RelA: Reliability as a Control Problem

Reliability failures rarely come from missing mechanisms.

Most systems already have retries, timeouts, hedging, rate limits, and autoscaling. When they still struggle under load, it’s often because these mechanisms activate too late, interact poorly, or operate without shared context.

RelA - Reliability Autohealer - started as a small experiment to observe that behavior more closely.

The goal was not to build a faster circuit breaker or a production-ready reliability system. It was to look at a simpler question:

What changes when reliability decisions are treated as a control problem rather than as static configuration embedded in application code?

Where reliability logic usually lives

In many architectures, reliability behavior is implemented inside SDKs or middleware. Each service independently decides when to retry, hedge, or shed load.

Under normal conditions, this arrangement works well.

As systems approach saturation, a different set of pressures appears. Application code competes for the same resources it needs to remain stable. Decisions about what to drop and what to preserve are made locally, with limited visibility into global conditions or downstream impact.

Over time, this creates a familiar pattern. The system spends increasing effort deciding how to respond, while its ability to stabilize continues to erode.

RelA explores an alternative framing: separating decision-making from request handling.

Reliability as a feedback loop

RelA models reliability explicitly as a control loop:

Signals are observed from the system (latency, saturation indicators).
Policies evaluate those signals in priority order.
Actions are asserted back onto the application as control flags.

This separates the cadence of control from the cadence of deployment. Decisions can change without redeploying code. More importantly, decision timing becomes visible rather than implicit.

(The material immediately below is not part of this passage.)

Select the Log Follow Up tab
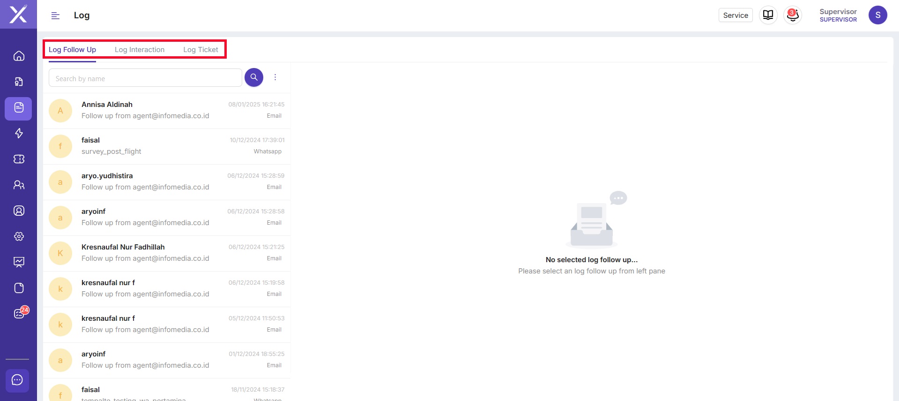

One constraint surfaced quickly during the experiment: feedback lag dominates behavior.

When signals arrive late or are averaged over long windows, the system reacts to conditions that may already have passed. Recovery actions overshoot. Load shedding continues after traffic subsides. Dashboards remain stable while user experience degrades.

This is not a tooling issue. It’s an artifact of how feedback loops behave under delay.

Decision ordering under saturation

Retries, hedging, and load shedding are all reasonable responses to stress. In isolation, each behaves correctly.

Under saturation, they begin to interact.

Latency-preserving actions consume capacity. Availability-preserving actions restrict work to protect it.

Without an explicit ordering, these responses can conflict. Actions intended to help begin amplifying the very conditions they are reacting to.

RelA treats reliability actions as mutually exclusive modes rather than independent toggles. When the system enters a survival condition, capacity-preserving behavior dominates. Latency optimizations are suppressed until stability returns.

This isn’t an optimization strategy. It’s a safety boundary that makes behavior predictable under pressure.

Reliability reflects product intent

Another pattern becomes visible when decisions are centralized.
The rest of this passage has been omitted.